▶ **List of tasks**:
1/ In the passage on Heiltsuk month names, reproduce word for word the stretch that starts at "Names for the" and ends after "returns to N.".
2/ Using the passage on Heiltsuk month names, decide whether each statement agrees with it, answering yes or no and quoting the deciding words: (a) The most recent set of month names was prepared by the Yílístis Society in 1978. (b) William Fraser Tolmie worked for the North West Company. (c) N̓usí is the Heiltsuk word for "year."

[[ Source document, beginning ]]

In Heiltsuk, one month is called m̓ṇ́sǧṃs n̓usí. N̓usí is the word for “month” or “moon”. Following the phases of the moon is one of the oldest methods of keeping track of the progression of time throughout the year. The names assigned to the months by the Heiltsuk reflect their seasonal activities and seasonal weather and meteorological conditions. For the Heiltsuk, these names have changed slightly over time reflecting modifications in lifestyles and seasonal activities. The most recent set of names, presented here, were prepared by the Yílístis Society in 1978, with further explanation by Beatrice Brown, Hannah Hall, Evelyn Windsor, and Clarence Martin. All accompanying audio is of Marina Humchitt and originally sourced from Conversational Heiltsuk II: A Day in Bella Bella. All photography taken and provided by Jennifer Carpenter and all illustrations done by Shirl Hall.
Names for the Months in 1835
In 1835, William Fraser Tolmie, a physician and fur trader for the Hudson’s Bay Company at Fort McLoughlin in McLoughlin Bay (our Old Town) recorded the following:“names of the Moons – Haeeltzuk”
December | Chyquileel | Sun returns to N.

[[ Source document, end ]]
[[ Extracted records, beginning ]]

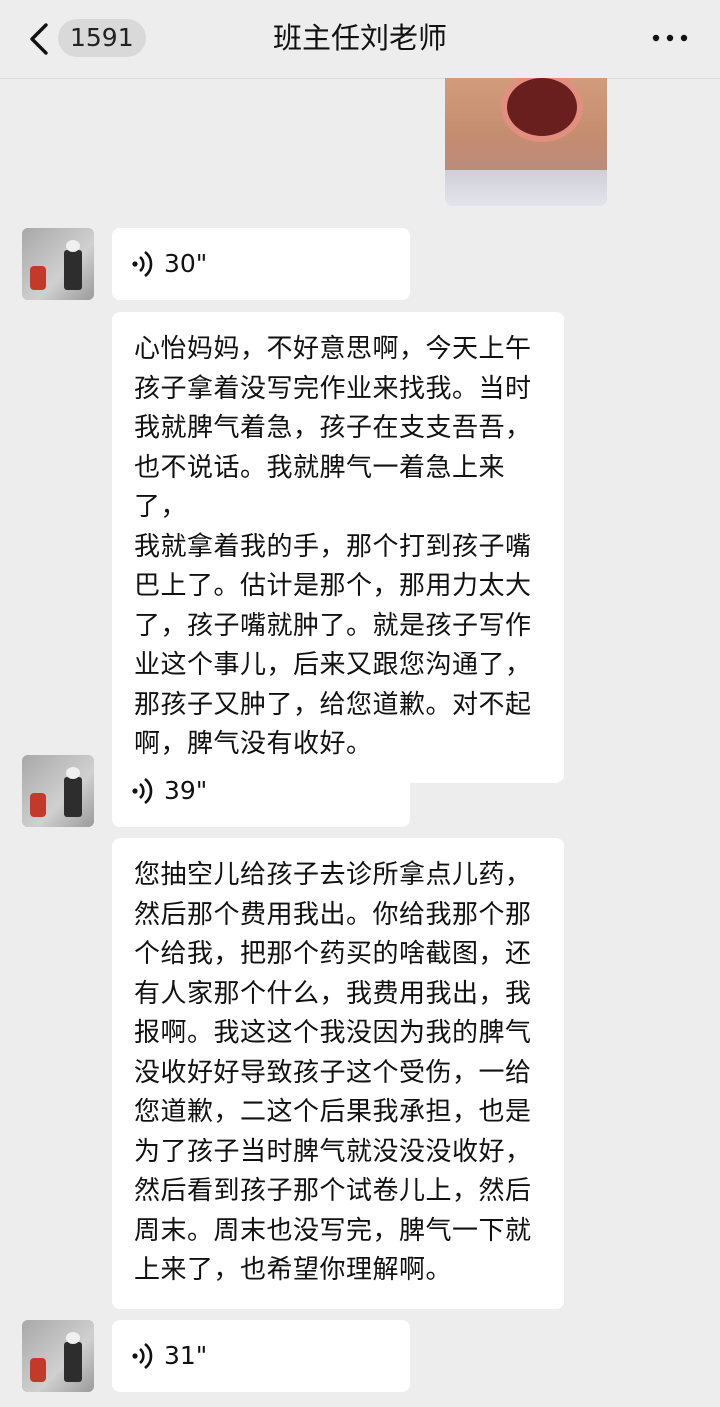 The width and height of the screenshot is (720, 1407). What do you see at coordinates (186, 264) in the screenshot?
I see `voice-duration: 30"` at bounding box center [186, 264].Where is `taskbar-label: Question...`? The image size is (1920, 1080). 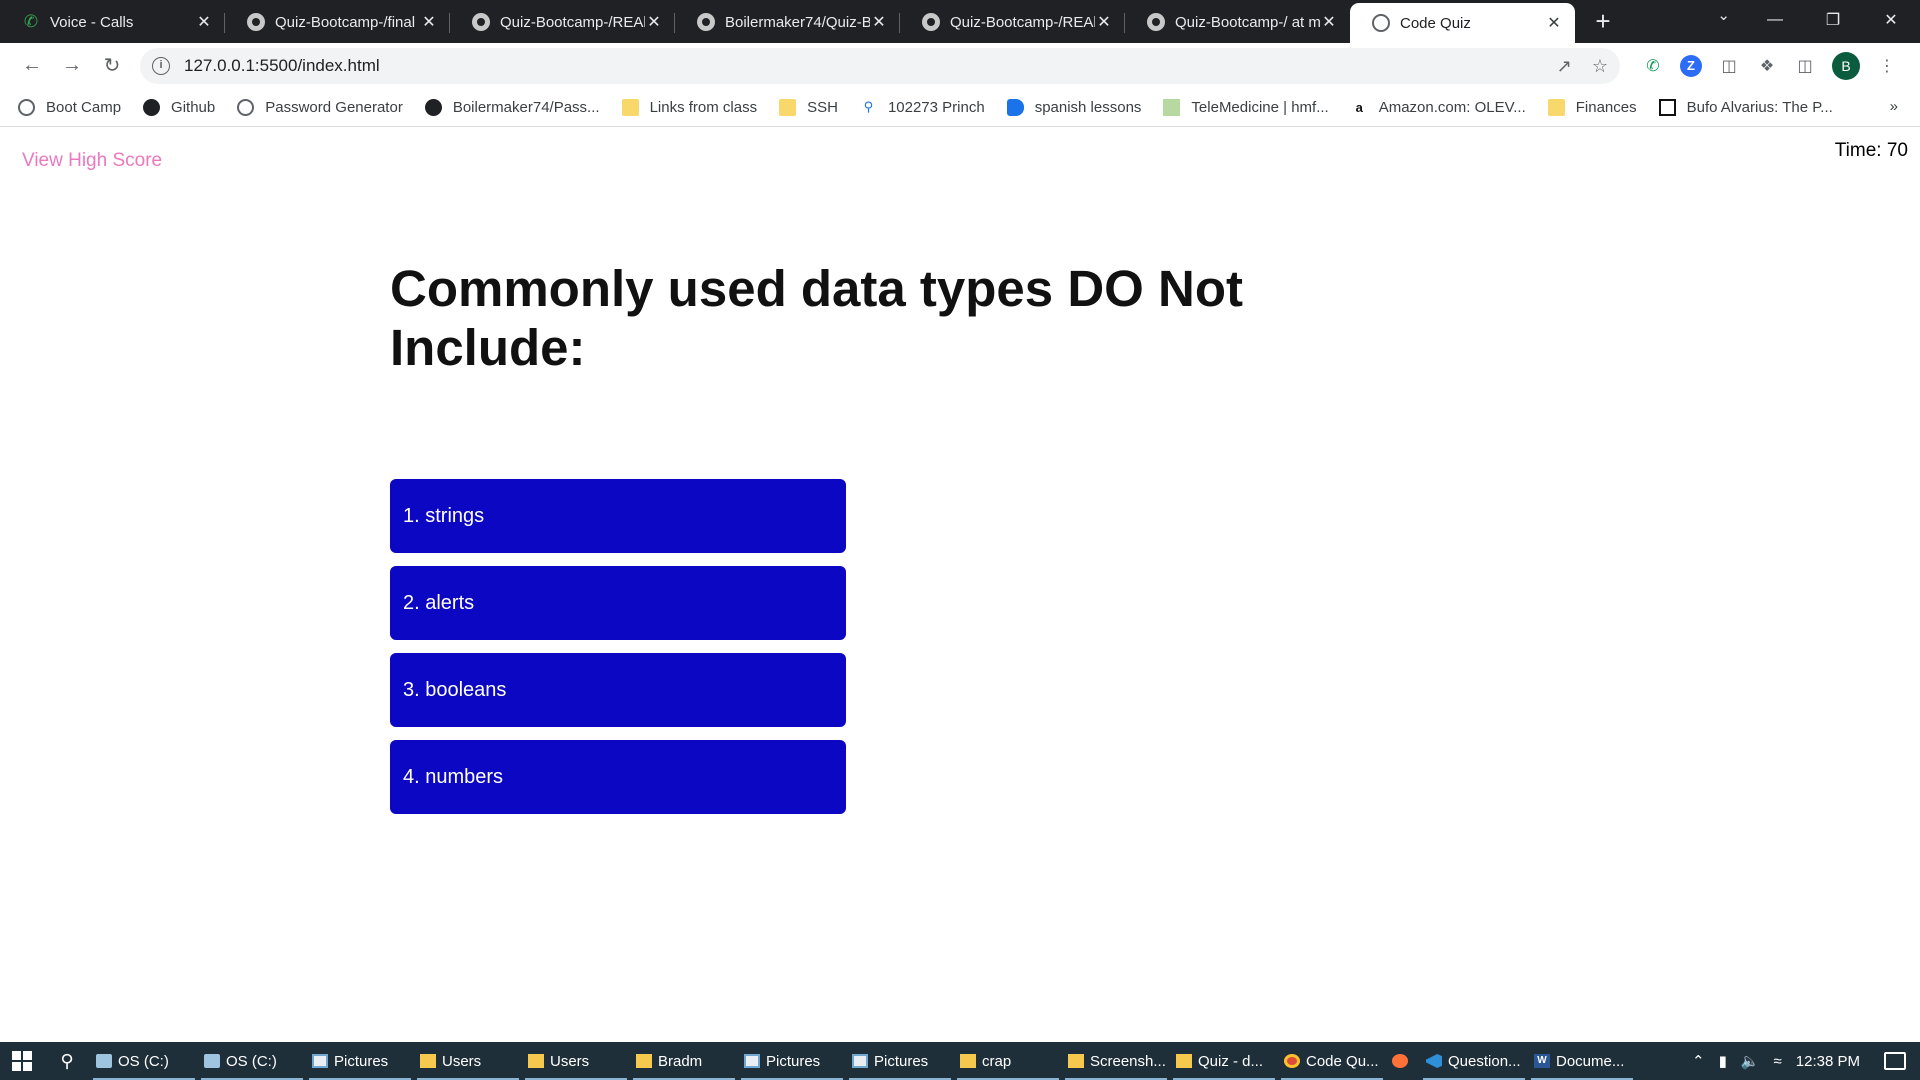 taskbar-label: Question... is located at coordinates (1484, 1061).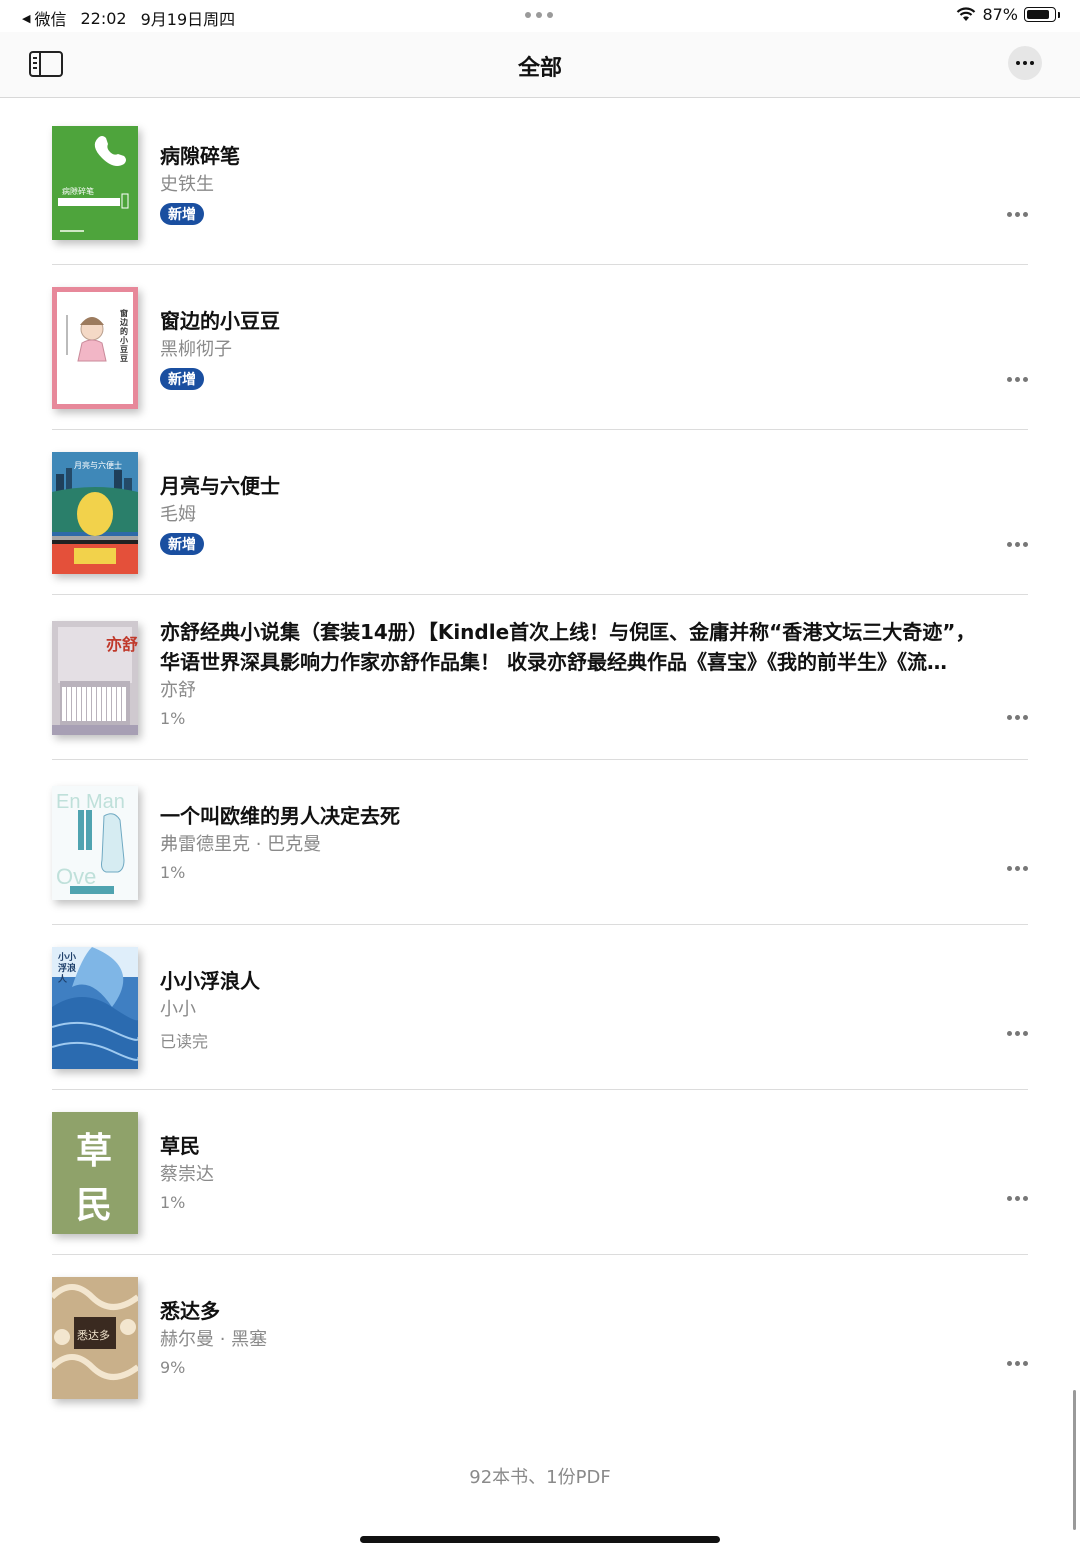  What do you see at coordinates (94, 1151) in the screenshot?
I see `cover-title-part: 草` at bounding box center [94, 1151].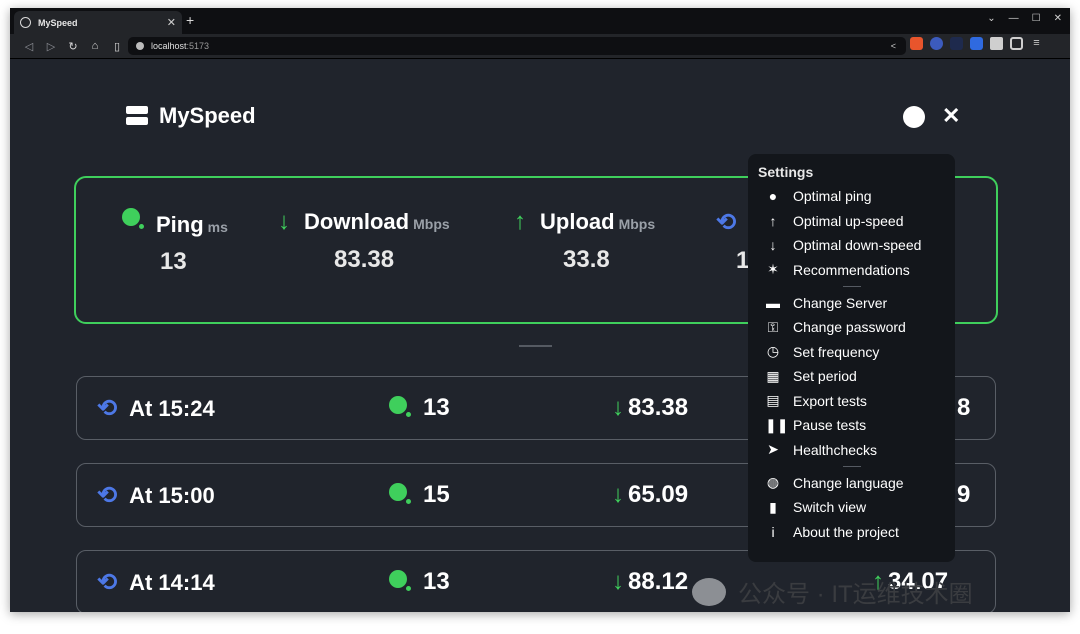 The height and width of the screenshot is (634, 1080). What do you see at coordinates (1016, 44) in the screenshot?
I see `sidebar-toggle-icon` at bounding box center [1016, 44].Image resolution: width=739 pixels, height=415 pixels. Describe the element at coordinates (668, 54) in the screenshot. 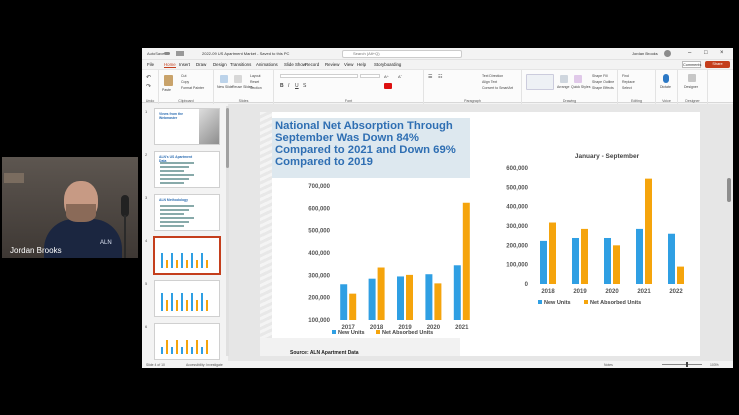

[[ Extracted records, end ]]

▶ **Numbered responses**:
1/
Names for the Months in 1835
In 1835, William Fraser Tolmie, a physician and fur trader for the Hudson’s Bay Company at Fort McLoughlin in McLoughlin Bay (our Old Town) recorded the following:“names of the Moons – Haeeltzuk”
December | Chyquileel | Sun returns to N.

2/
(a) Yes: "The most recent set of names, presented here, were prepared by the Yílístis Society in 1978"
(b) No: "a physician and fur trader for the Hudson’s Bay Company"
(c) No: "N̓usí is the word for “month” or “moon”"